EXCERPTED RECORDS:
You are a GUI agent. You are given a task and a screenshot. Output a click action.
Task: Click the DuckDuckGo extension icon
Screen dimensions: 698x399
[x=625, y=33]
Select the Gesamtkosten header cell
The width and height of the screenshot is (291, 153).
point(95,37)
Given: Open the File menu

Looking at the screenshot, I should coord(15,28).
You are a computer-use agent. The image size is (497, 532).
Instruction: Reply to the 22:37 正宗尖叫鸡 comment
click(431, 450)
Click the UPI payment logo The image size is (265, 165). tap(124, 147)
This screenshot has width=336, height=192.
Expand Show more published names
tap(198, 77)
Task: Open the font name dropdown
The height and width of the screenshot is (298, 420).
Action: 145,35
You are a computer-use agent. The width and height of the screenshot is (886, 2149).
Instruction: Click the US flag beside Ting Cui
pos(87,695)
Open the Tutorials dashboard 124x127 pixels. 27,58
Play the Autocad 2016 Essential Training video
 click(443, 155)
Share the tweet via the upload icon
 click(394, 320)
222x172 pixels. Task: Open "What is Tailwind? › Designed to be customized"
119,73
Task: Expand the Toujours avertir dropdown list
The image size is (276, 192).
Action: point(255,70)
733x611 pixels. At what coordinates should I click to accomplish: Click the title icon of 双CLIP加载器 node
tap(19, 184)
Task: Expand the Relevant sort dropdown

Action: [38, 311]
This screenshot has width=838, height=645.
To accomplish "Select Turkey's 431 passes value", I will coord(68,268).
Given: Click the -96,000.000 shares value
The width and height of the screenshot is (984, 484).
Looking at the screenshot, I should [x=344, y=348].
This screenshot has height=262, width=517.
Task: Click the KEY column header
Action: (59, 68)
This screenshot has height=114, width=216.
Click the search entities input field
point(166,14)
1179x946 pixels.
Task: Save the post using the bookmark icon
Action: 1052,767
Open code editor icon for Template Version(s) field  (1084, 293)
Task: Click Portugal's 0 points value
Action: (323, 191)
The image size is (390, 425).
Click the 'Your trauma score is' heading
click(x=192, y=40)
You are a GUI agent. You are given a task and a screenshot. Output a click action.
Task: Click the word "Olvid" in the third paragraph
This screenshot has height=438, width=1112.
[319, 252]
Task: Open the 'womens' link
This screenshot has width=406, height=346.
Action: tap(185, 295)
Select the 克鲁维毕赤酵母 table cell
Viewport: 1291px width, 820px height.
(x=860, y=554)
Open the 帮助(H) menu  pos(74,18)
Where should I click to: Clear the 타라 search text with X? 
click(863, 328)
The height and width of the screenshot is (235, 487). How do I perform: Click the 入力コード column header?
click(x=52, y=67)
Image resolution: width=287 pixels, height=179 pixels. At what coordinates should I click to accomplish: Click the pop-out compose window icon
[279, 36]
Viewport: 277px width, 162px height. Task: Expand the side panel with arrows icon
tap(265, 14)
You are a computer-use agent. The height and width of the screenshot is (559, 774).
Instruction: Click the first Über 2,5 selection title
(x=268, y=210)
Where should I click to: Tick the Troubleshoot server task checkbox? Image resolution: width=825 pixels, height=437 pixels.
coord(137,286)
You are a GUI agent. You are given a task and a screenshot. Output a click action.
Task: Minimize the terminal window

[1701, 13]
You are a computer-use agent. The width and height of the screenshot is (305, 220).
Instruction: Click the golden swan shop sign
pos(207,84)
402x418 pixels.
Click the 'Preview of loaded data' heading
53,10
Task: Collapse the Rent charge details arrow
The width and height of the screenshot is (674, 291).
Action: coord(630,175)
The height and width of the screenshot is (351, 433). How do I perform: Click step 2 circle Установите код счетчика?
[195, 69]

BRIEF: Return each line of the data exactly as written above.

ANSWER TO THE PROBLEM:
You are a GUI agent. You are given a task and a screenshot. Output a click action.
Task: Click the DuckDuckGo extension icon
Screen dimensions: 698x399
[x=625, y=33]
Select the Gesamtkosten header cell
The width and height of the screenshot is (291, 153).
point(95,37)
Given: Open the File menu

Looking at the screenshot, I should coord(15,28).
You are a computer-use agent. The image size is (497, 532).
Instruction: Reply to the 22:37 正宗尖叫鸡 comment
click(431, 450)
Click the UPI payment logo The image size is (265, 165). tap(124, 147)
This screenshot has width=336, height=192.
Expand Show more published names
tap(198, 77)
Task: Open the font name dropdown
The height and width of the screenshot is (298, 420).
Action: 145,35
You are a computer-use agent. The width and height of the screenshot is (886, 2149).
Instruction: Click the US flag beside Ting Cui
pos(87,695)
Open the Tutorials dashboard 124x127 pixels. 27,58
Play the Autocad 2016 Essential Training video
 click(443, 155)
Share the tweet via the upload icon
 click(394, 320)
222x172 pixels. Task: Open "What is Tailwind? › Designed to be customized"
119,73
Task: Expand the Toujours avertir dropdown list
The image size is (276, 192).
Action: point(255,70)
733x611 pixels. At what coordinates should I click to accomplish: Click the title icon of 双CLIP加载器 node
tap(19, 184)
Task: Expand the Relevant sort dropdown

Action: [38, 311]
This screenshot has width=838, height=645.
To accomplish "Select Turkey's 431 passes value", I will coord(68,268).
Given: Click the -96,000.000 shares value
The width and height of the screenshot is (984, 484).
Looking at the screenshot, I should [x=344, y=348].
This screenshot has height=262, width=517.
Task: Click the KEY column header
Action: (59, 68)
This screenshot has height=114, width=216.
Click the search entities input field
point(166,14)
1179x946 pixels.
Task: Save the post using the bookmark icon
Action: 1052,767
Open code editor icon for Template Version(s) field  (1084, 293)
Task: Click Portugal's 0 points value
Action: (323, 191)
The image size is (390, 425).
Click the 'Your trauma score is' heading
click(x=192, y=40)
You are a GUI agent. You are given a task and a screenshot. Output a click action.
Task: Click the word "Olvid" in the third paragraph
This screenshot has height=438, width=1112.
[319, 252]
Task: Open the 'womens' link
This screenshot has width=406, height=346.
Action: tap(185, 295)
Select the 克鲁维毕赤酵母 table cell
Viewport: 1291px width, 820px height.
(x=860, y=554)
Open the 帮助(H) menu  pos(74,18)
Where should I click to: Clear the 타라 search text with X? 
click(863, 328)
The height and width of the screenshot is (235, 487). How do I perform: Click the 入力コード column header?
click(x=52, y=67)
Image resolution: width=287 pixels, height=179 pixels. At what coordinates should I click to accomplish: Click the pop-out compose window icon
[279, 36]
Viewport: 277px width, 162px height. Task: Expand the side panel with arrows icon
tap(265, 14)
You are a computer-use agent. The height and width of the screenshot is (559, 774).
Instruction: Click the first Über 2,5 selection title
(x=268, y=210)
Where should I click to: Tick the Troubleshoot server task checkbox? Image resolution: width=825 pixels, height=437 pixels.
coord(137,286)
You are a GUI agent. You are given a task and a screenshot. Output a click action.
Task: Minimize the terminal window

[1701, 13]
You are a computer-use agent. The width and height of the screenshot is (305, 220).
Instruction: Click the golden swan shop sign
pos(207,84)
402x418 pixels.
Click the 'Preview of loaded data' heading
53,10
Task: Collapse the Rent charge details arrow
The width and height of the screenshot is (674, 291).
Action: coord(630,175)
The height and width of the screenshot is (351, 433). How do I perform: Click step 2 circle Установите код счетчика?
[195, 69]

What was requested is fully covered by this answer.